Tall and lanky, patrician in appearance and diction, Dr. Stevenson was a tireless researcher who

often would forget to stop for food during all-day treks on dusty third-world trails, running younger colleagues into the ground by nightfall. He catalogued more than 2,500 remarkably similar cases,

mostly in Asia and the Middle East but also in Europe, Africa and North and South America. His

first book on the topic, "Twenty Cases Suggestive of Reincarnation," was published in 1966; his

last, "European Cases of the Reincarnation Type," in 2003.

Dr. Stevenson, a native of Montreal, earned his medical degree from McGill University in Montreal

in 1943, graduating at the top of his class. In 1957, at 39, he became head of the department of 

 psychiatry at the University of Virginia School of Medicine. But from his mother, a devotee of 

theosophy, which Dr. Stevenson described as a "kind of potted Buddhism for Westerners," he had

inherited a keen interest in the paranormal, which became a calling after a trip to India in 1961convinced him that the child cases were both ubiquitous and impressive.

As his research earned the scorn of some colleagues and caused unease in the university

administration, Dr. Stevenson gave up his administrative duties to head what he cagily named the

Division of Personality Studies, now the Division of Perceptual Studies, funded by a grant from

Chester Carlson, the man who invented the Xerox process.

Dr. Stevenson retired from active research in 2002, leaving his work to successors led by Dr.

Bruce Greyson. Dr. Jim Tucker, a child psychiatrist, has carried on Dr. Stevenson's work with

children, focusing on North American cases.

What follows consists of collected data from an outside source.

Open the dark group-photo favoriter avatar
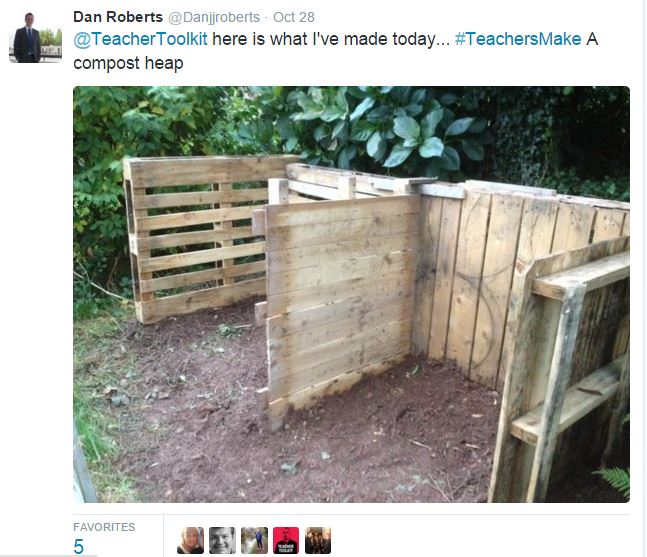This screenshot has width=647, height=557. (x=318, y=540)
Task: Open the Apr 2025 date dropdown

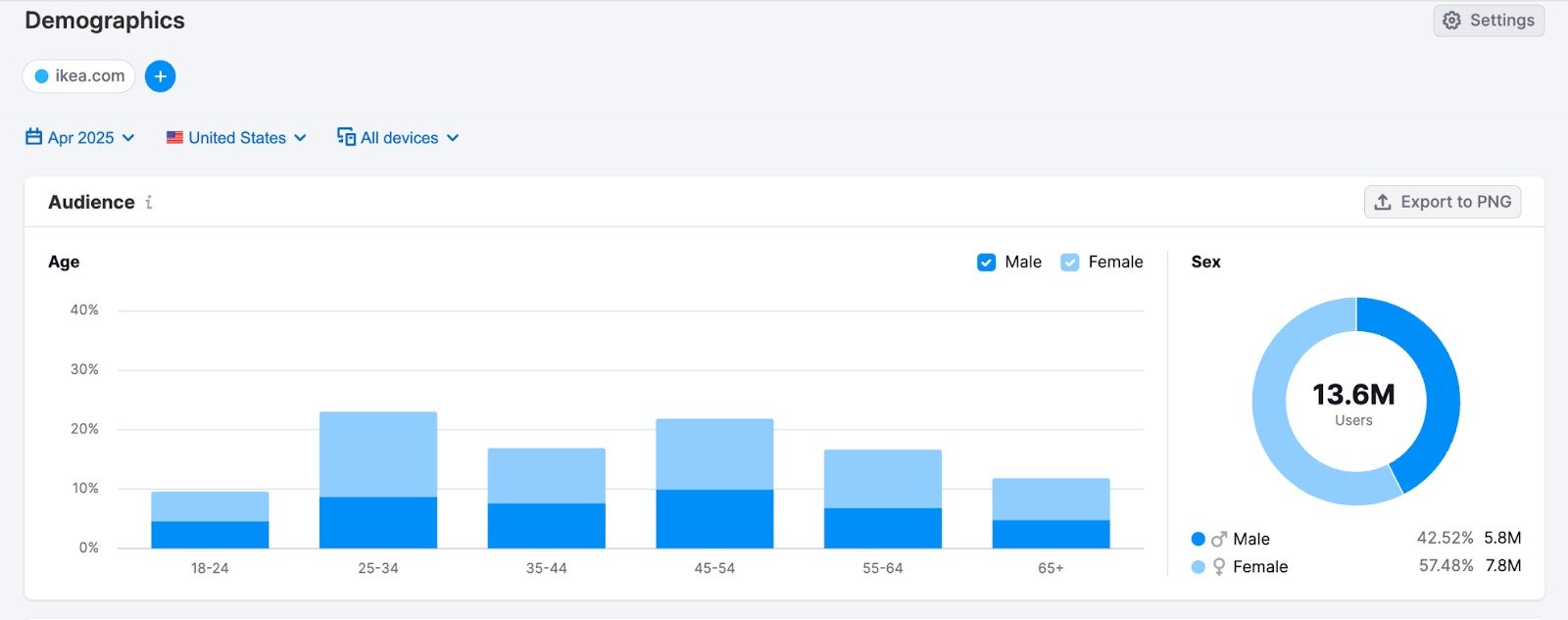Action: [80, 138]
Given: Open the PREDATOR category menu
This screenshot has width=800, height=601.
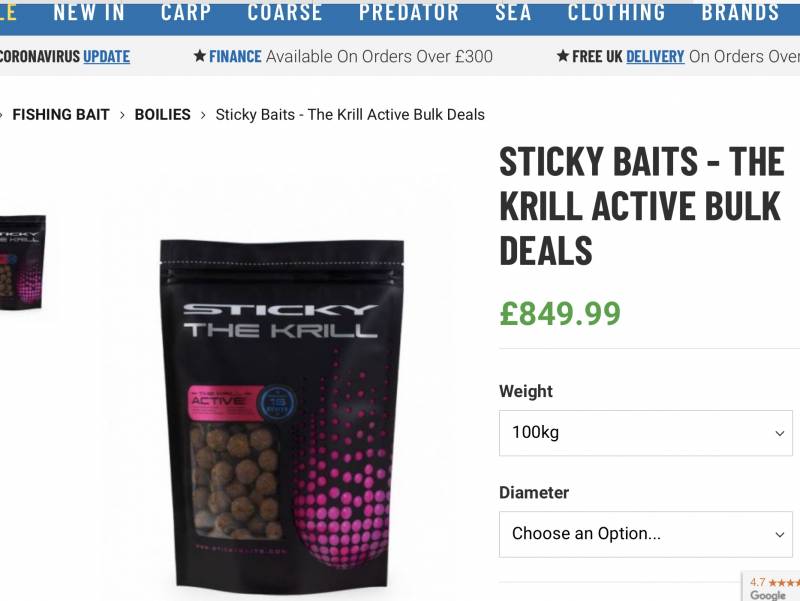Looking at the screenshot, I should [409, 13].
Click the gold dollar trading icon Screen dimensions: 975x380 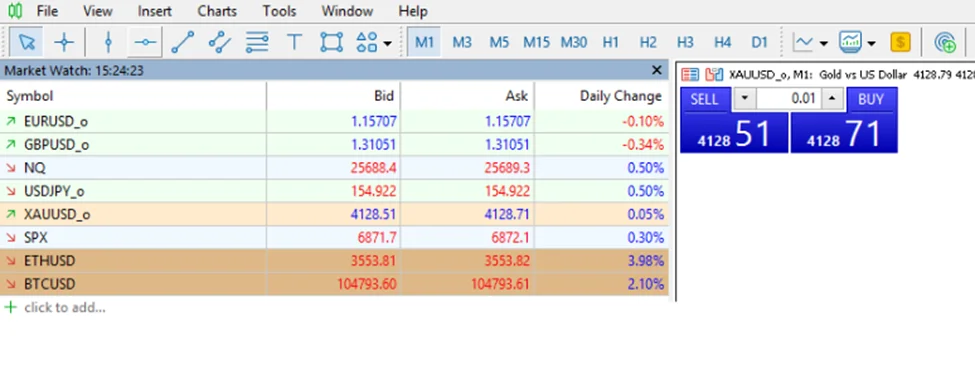click(900, 42)
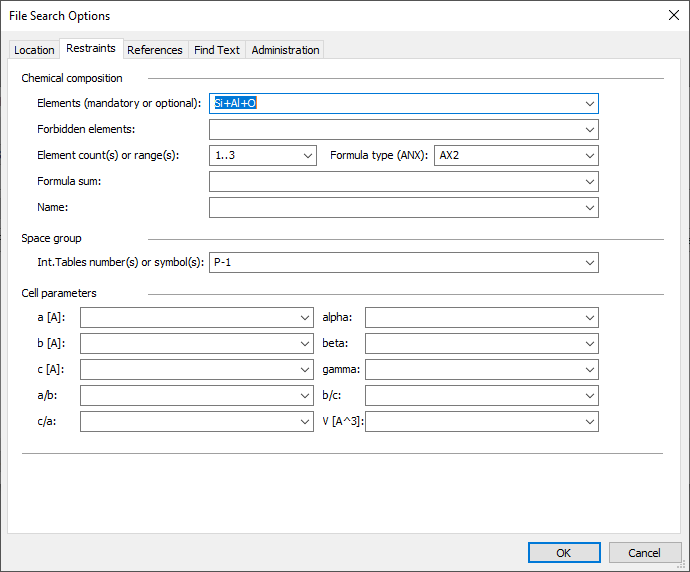Expand the beta angle dropdown
This screenshot has width=690, height=572.
click(589, 344)
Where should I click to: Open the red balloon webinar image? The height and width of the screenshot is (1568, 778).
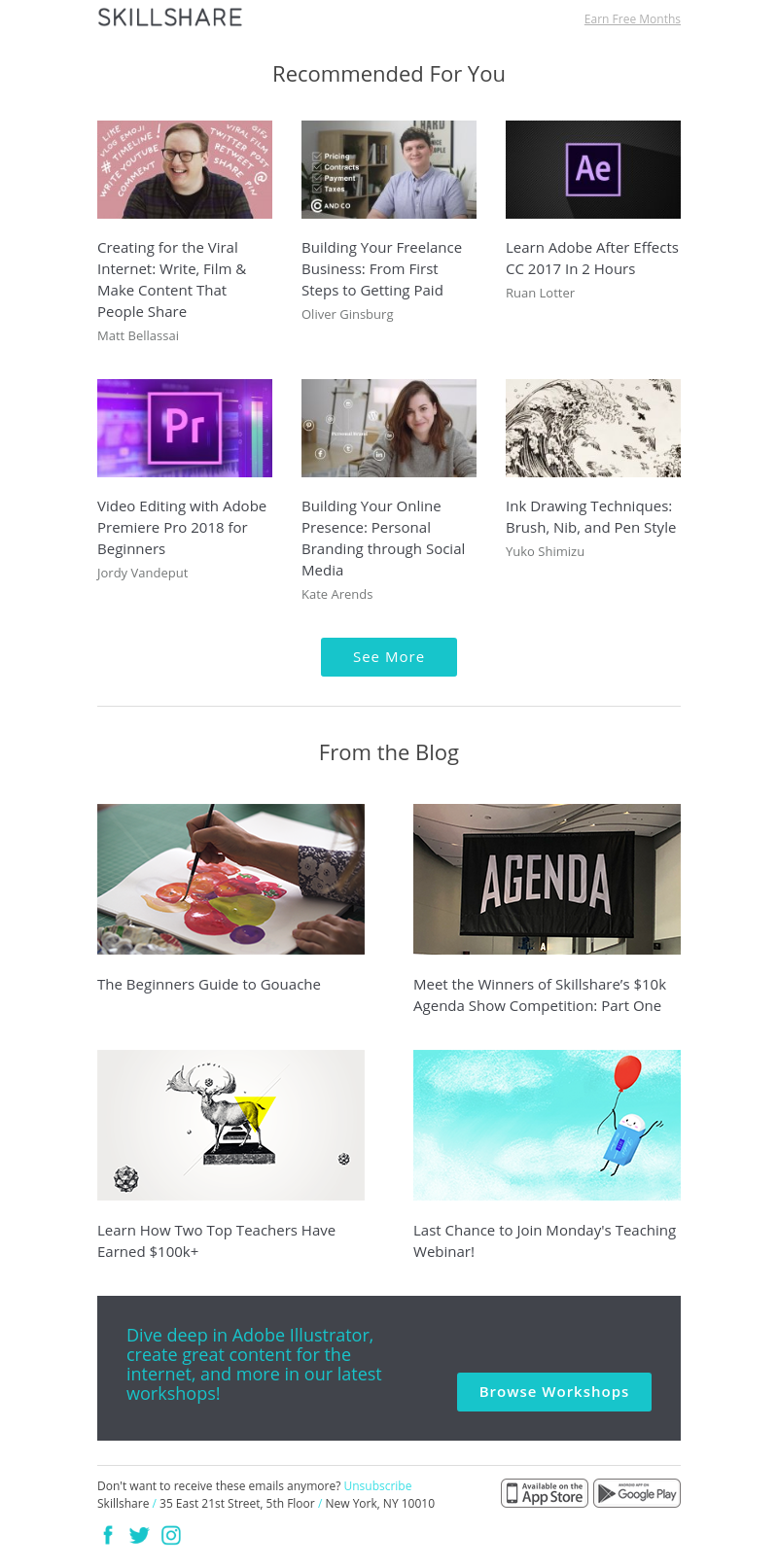[547, 1125]
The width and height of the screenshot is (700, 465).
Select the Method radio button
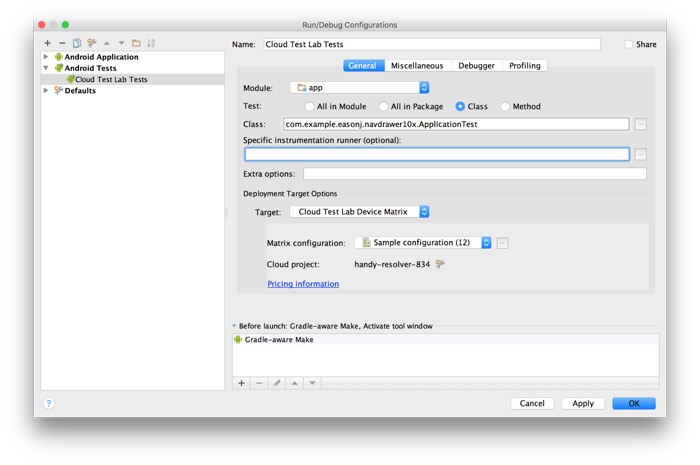(505, 106)
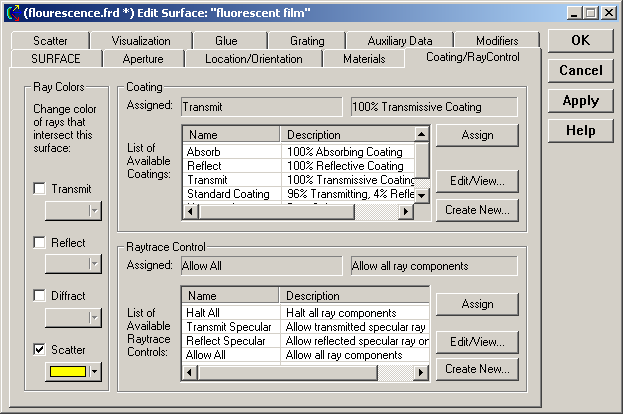Click Create New in Raytrace Control

tap(477, 369)
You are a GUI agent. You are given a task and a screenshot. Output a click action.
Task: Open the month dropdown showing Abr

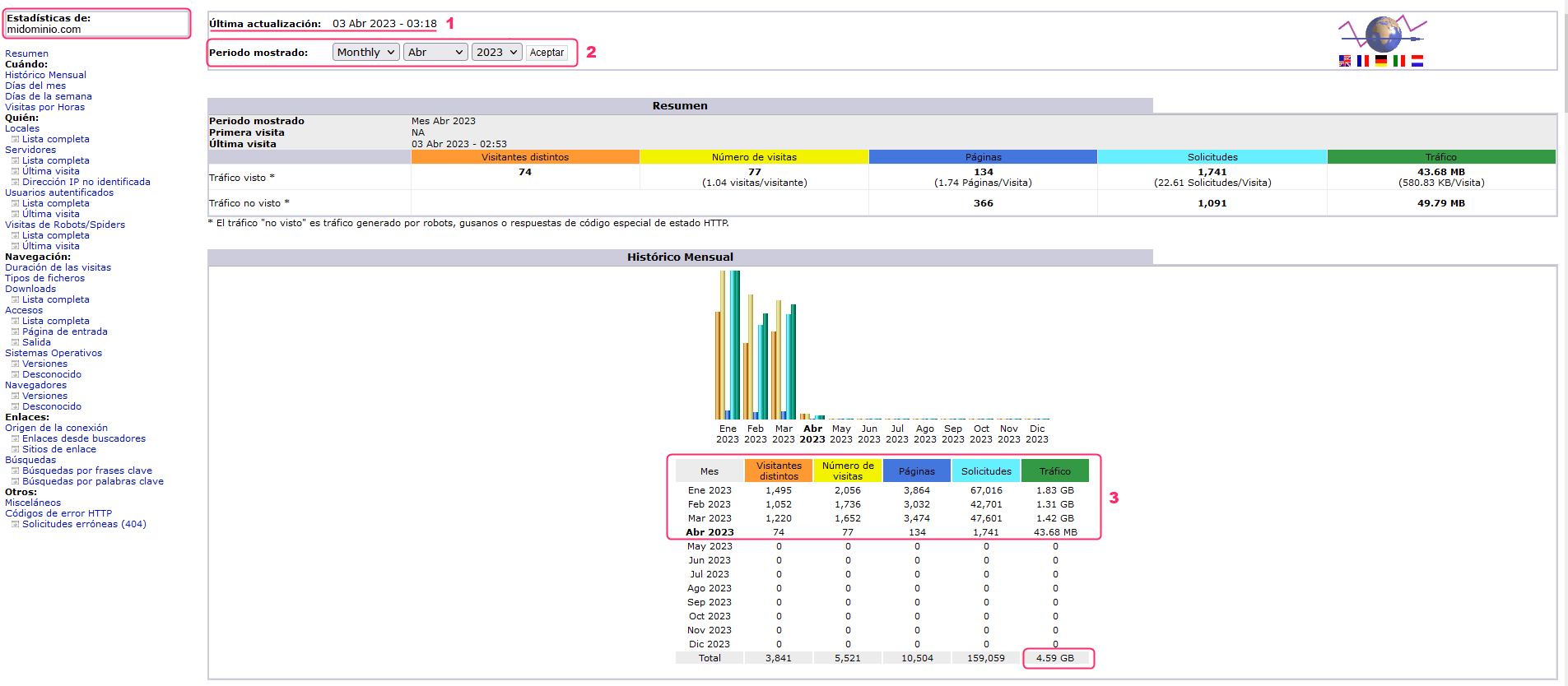coord(435,53)
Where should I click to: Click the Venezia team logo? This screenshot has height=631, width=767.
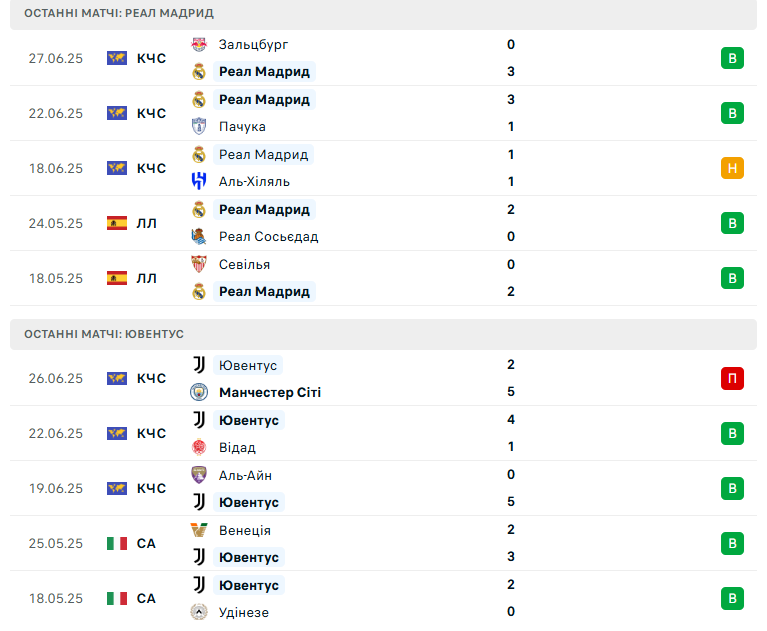[x=199, y=530]
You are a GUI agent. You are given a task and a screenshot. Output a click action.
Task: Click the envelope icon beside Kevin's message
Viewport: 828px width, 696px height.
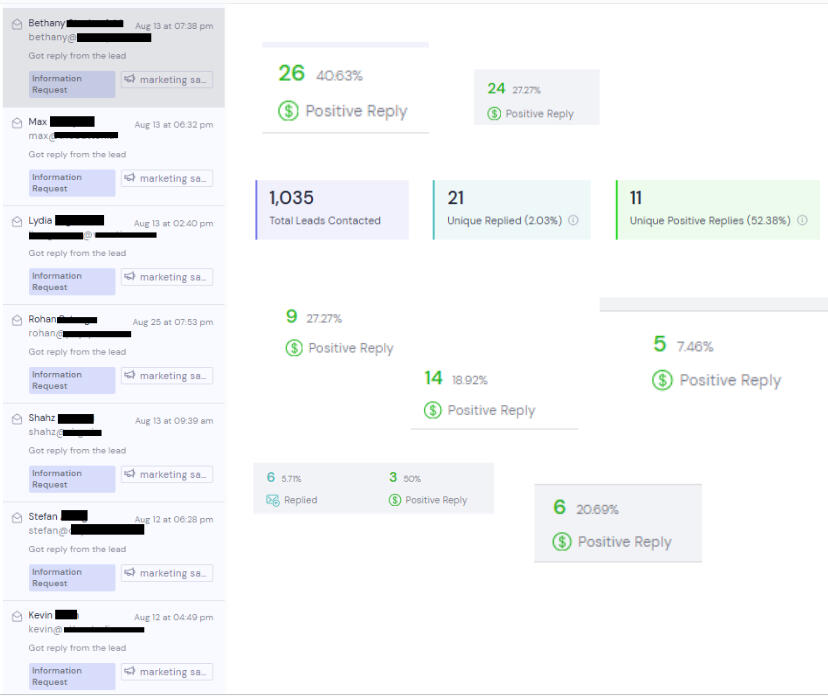point(17,616)
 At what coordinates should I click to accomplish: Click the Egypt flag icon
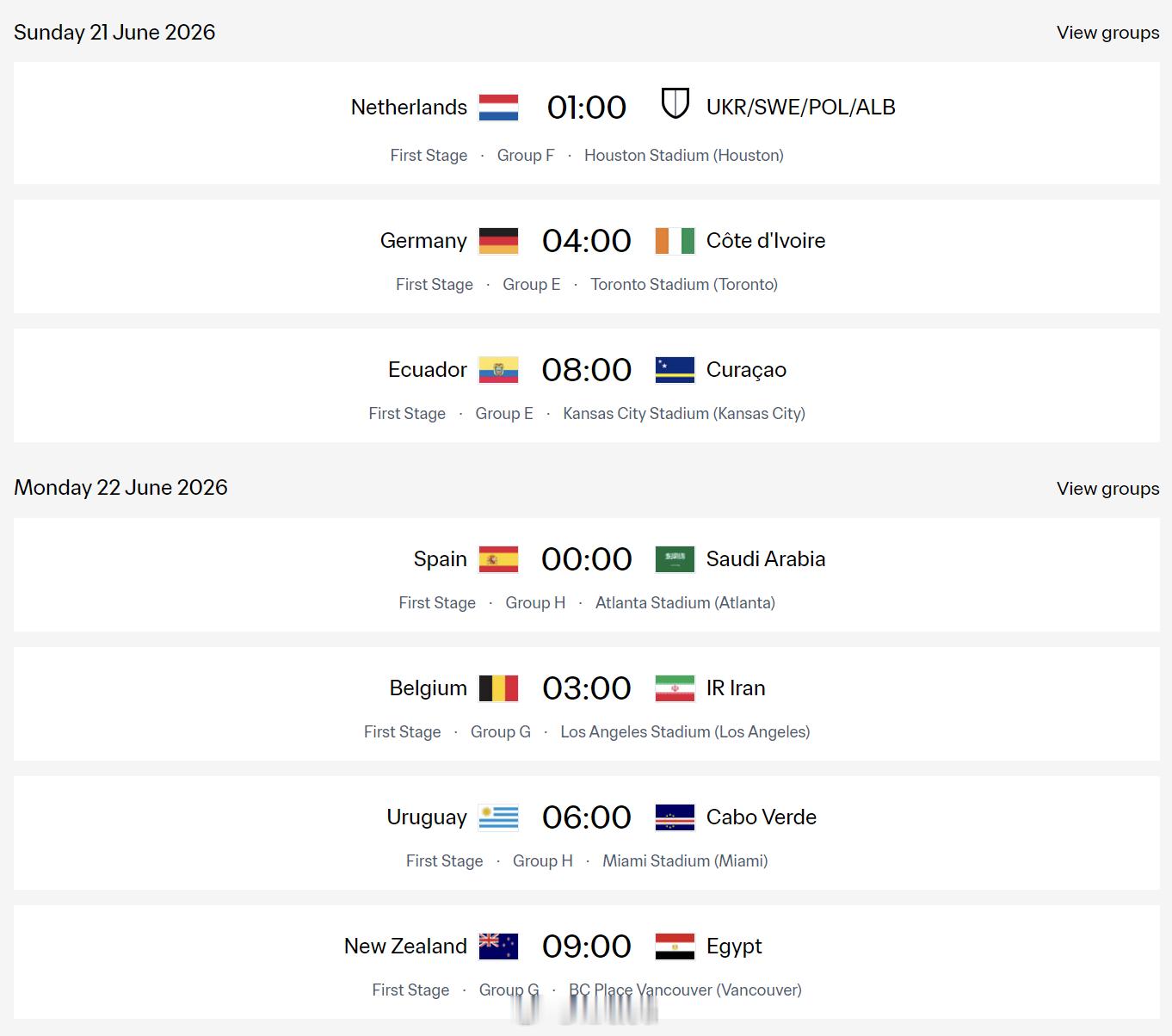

Tucker said that toward the end of his life, Dr. Stevenson had accepted that his long-stated goal of 

getting science "to seriously consider reincarnation as a possibility" was not going to be realized in

this lifetime.

But in 1996, no less a luminary than astronomer Carl Sagan, a founding member of a group that set

out to debunk unscientific claims, wrote in his book, "The Demon-Haunted World": "There are

three claims in the [parapsychology] field which, in my opinion, deserve serious study," the third of 

which was "that young children sometimes report details of a previous life, which upon checking

turn out to be accurate and which they could not have known about in any other way than

reincarnation."

His first wife, Octavia Stevenson, died in 1984.

Survivors include his wife of 21 years, Margaret Pertzoff of Charlottesville; a brother; and a sister.

Shroder, editor of the Post's Sunday magazine, wrote a book about Dr. Stevenson, "Old Souls:

The Scientific Evidence for Past Lives" (1999).